エンバーミングは、「エンバーミングセンター」と呼ばれる専門の施設で行われる処置です。遺族はエンバーミングに立ち会うことはできないため注意しましょう。

ご遺体にメスを入れなくてはいけない

エンバーミングでは、体液や血液を除去したり薬剤を注入したりする際、ご遺体にメスを入れる必要があります。ご遺体にメスを入れるのに抵抗を感じる人は、事前に家族や親族と相談しておくとよいでしょう。

信頼できる業者に依頼する必要がある

エンバーミングを検討しているのなら、信頼できる業者に依頼するようにしましょう。例えば、エンゼルケアや死化粧を「エンバーミング」と偽って案内する業者があります。

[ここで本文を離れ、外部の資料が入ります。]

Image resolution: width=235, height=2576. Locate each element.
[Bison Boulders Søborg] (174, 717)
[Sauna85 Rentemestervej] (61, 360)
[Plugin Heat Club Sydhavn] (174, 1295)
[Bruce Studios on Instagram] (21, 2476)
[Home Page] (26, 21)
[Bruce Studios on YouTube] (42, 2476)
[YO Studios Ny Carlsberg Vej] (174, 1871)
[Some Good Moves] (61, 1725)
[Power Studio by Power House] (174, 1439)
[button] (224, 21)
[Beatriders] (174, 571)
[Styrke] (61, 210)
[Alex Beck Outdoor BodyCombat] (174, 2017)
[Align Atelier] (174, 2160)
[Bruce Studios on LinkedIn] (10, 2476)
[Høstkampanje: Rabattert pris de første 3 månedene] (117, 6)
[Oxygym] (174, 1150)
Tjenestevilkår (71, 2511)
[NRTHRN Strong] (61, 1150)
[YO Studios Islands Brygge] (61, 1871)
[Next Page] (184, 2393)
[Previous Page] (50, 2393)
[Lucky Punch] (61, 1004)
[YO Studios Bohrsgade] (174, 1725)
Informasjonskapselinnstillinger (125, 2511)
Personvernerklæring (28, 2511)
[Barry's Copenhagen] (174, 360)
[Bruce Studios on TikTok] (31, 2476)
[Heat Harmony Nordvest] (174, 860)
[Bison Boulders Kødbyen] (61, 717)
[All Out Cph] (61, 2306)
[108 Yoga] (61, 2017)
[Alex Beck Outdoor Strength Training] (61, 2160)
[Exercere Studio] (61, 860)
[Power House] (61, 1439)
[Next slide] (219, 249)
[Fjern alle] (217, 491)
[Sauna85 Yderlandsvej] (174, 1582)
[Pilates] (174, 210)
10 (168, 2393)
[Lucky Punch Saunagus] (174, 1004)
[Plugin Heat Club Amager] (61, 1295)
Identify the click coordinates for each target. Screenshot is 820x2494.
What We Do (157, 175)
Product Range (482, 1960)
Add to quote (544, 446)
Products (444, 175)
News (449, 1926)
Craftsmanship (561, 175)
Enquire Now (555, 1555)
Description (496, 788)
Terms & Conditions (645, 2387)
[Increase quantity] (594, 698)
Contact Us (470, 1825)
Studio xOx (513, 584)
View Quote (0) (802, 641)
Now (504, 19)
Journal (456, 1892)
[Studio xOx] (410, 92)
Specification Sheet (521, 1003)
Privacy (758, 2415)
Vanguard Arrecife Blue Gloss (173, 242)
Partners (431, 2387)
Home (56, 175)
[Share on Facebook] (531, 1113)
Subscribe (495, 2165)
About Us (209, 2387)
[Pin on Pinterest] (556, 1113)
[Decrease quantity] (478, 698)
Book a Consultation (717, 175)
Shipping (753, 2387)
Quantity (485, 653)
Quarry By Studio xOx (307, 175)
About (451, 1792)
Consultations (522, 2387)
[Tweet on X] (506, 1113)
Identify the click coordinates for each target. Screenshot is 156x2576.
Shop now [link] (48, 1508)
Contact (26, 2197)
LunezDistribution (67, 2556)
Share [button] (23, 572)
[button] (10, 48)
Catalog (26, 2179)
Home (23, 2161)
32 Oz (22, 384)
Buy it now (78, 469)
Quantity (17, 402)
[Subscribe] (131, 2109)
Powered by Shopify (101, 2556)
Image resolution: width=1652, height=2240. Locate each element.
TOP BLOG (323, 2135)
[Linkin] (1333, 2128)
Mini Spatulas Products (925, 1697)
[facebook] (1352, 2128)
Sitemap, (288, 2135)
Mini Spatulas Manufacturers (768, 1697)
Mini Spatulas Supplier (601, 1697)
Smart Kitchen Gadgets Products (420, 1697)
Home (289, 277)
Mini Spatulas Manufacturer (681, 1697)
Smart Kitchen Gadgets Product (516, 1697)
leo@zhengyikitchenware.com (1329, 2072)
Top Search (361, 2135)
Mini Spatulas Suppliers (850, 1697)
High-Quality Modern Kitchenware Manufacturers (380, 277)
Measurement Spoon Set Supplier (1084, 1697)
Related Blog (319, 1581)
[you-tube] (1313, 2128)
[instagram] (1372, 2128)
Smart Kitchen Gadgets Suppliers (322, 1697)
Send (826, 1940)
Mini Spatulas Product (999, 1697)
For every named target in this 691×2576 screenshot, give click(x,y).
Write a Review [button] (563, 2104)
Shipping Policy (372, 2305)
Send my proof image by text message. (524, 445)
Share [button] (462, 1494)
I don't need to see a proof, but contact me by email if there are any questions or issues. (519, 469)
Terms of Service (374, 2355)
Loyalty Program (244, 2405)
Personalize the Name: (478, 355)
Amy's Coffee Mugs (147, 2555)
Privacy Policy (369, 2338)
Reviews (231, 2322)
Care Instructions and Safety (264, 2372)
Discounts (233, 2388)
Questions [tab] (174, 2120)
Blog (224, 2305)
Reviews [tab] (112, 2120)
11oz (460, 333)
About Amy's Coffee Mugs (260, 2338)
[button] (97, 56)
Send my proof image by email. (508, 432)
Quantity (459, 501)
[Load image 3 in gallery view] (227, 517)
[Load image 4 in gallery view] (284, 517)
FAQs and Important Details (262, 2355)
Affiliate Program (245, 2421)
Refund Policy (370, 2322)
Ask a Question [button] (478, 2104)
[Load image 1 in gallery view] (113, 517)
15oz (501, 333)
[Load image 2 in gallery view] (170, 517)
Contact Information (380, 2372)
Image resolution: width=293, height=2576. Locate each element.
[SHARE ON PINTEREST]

こういった業者に依頼した場合、後にトラブルに発展する恐れがあるため注意してください。

エンバーミングは遺族の心のケアにもなる大切な処置

この記事のまとめ

  • エンバーミングとは、ご遺体の保全や殺菌、修復などを目的に行う処置のこと
  • エンバーミングには、①自然な形でお別れできる②安全に故人と触れ合える③といったメリットがある
  • ご遺体の損傷が激しい場合や葬儀まで日数が空く場合などは、エンバーミングが必要となる
  • エンバーミングの費用は一般社団法人日本遺体衛生保全協会によって定められており、15〜25万円ほどが相場
  • エンバーミングは、①葬儀社への依頼②ご遺体の搬送③ご遺体の洗浄④腐敗保全処理⑤着替えの順番で行われる
  • エンバーミングに立ち会うことはできない

エンバーミングとは、ご遺体を殺菌・修復して腐敗を防ぐための処置です。エンバーミングを行うことで故人を生前の状態に近づけられるほか、安心して故人と触れ合えるようになります。このように、エンバーミングは故人にとっても遺族にとっても大切な処置といえるでしょう。本記事を参考に、エンバーミングを行うか検討してみてください。